Posted to issues@spark.apache.org by "Hyukjin Kwon (JIRA)" <ji...@apache.org> on 2019/05/21 04:33:44 UTC
[jira] [Resolved] (SPARK-17489) Improve filtering for bucketed
tables
[ https://issues.apache.org/jira/browse/SPARK-17489?page=com.atlassian.jira.plugin.system.issuetabpanels:all-tabpanel ]

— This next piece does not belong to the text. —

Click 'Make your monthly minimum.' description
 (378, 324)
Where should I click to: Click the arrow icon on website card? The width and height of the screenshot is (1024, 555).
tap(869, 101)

Hyukjin Kwon resolved SPARK-17489.
----------------------------------
Resolution: Incomplete
> Improve filtering for bucketed tables
> -------------------------------------
>
> Key: SPARK-17489
> URL: https://issues.apache.org/jira/browse/SPARK-17489
> Project: Spark
> Issue Type: Improvement
> Components: SQL
> Reporter: Shuai Lin
> Priority: Major
> Labels: bulk-closed
>
> Datasource allows creation of bucketed tables, can we optimize the query planning when there is a filter on the bucketed column?
> For example:
> {code}
> select * from bucked_table where bucketed_col = "foo"
> {code}
> Given the above query, spark should only load the bucket files corresponding to the bucket files of value "foo".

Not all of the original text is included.